___ Reading passage
June 2009 - Stop The Thyroid Madness Skip to content

Psoriasis, rosacea and hypothyroidism–did you know there’s a connection?

STTM red noses(This page was updated in 2015. Enjoy!)

A thyroid patient and mother of two just informed me that her daughter’s psoriasis on her body completely went away thanks to being on desiccated thyroid, and all that’s left is some on her head. And, her son’s psoriasis completely went away thanks to desiccated thyroid.

Connection? Pretty obvious, isn’t it. Here are three skin conditions that can be related to your thyroid issue:

Psoriasis

Psoriasis is an autoimmune skin disease that appears on the skin chronically due to an immune system going awry. It results in red scaly patches with a white dead-cell buildup. You can often see it hand-in-hand with Hashimotos.

Rosacea

Rosacea is another skin problem, though not autoimmune, that causes a redness of the skin, including the cheeks and nose, or the forehead and chin.
______
___ Provided material
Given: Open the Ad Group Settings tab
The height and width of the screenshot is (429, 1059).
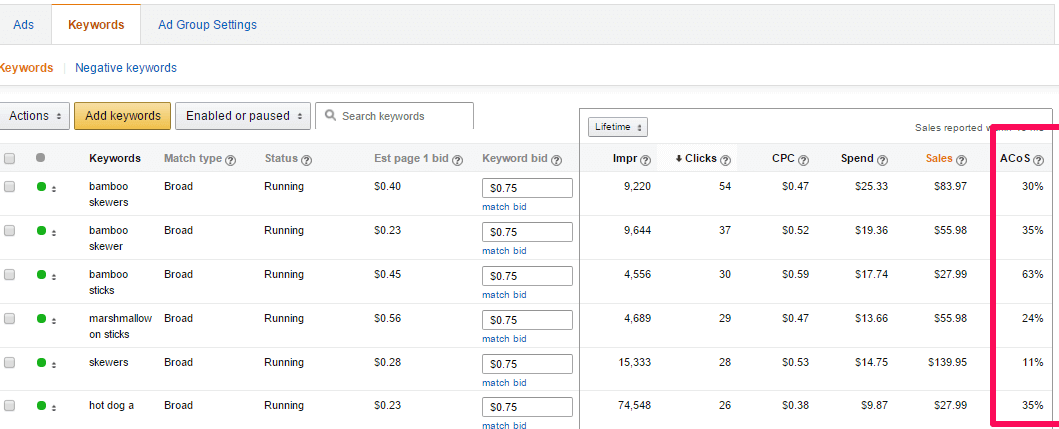Looking at the screenshot, I should click(207, 25).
______
> Work item: Carry on the article about thyroid-related skin conditions from the point where it ends. The listing above is drawn from a different source than the article.

> Exercise response:
I personally had rosacea on my nose for years—my oh-so-romantic “clown nose”.  But just like the mother’s son and daughter with psoriasis, my rosacea eventually went away, as well, after I had started on desiccated thyroid and raised it high enough to remove my hypo symptoms—the latter which did not totally happen on Synthroid and got worse the longer I stay on.

Pretibial Myxoedema

Another condition called Pretibial Myxoedema, also called thyroid dermopath, can present itself with either hyperthyroidism like Graves or hypo. It often affects the feet with swelling, lumpiness or lesions, or you can have it on other places on your skin. It’s caused by excess hyaluronic acid.  It can also be associated with autoimmune thyroid disease.

Chronic skin disease is just another reason to be adequately treated with desiccated thyroid, or at the very least, add T3 to your T4—a much better option than being only on the latter.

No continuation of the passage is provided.